▶ _Data to use_:
------------------------

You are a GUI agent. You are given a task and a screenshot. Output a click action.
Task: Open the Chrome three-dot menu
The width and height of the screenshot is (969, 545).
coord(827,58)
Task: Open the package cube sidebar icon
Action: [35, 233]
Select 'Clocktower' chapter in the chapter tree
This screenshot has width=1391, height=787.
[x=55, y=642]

------------------------

▶ _Description of the task_: Above are the records; retype every one exactly.

▶ _Solution for this task_:
You are a GUI agent. You are given a task and a screenshot. Output a click action.
Task: Open the Chrome three-dot menu
The width and height of the screenshot is (969, 545).
coord(827,58)
Task: Open the package cube sidebar icon
Action: [35, 233]
Select 'Clocktower' chapter in the chapter tree
This screenshot has width=1391, height=787.
[x=55, y=642]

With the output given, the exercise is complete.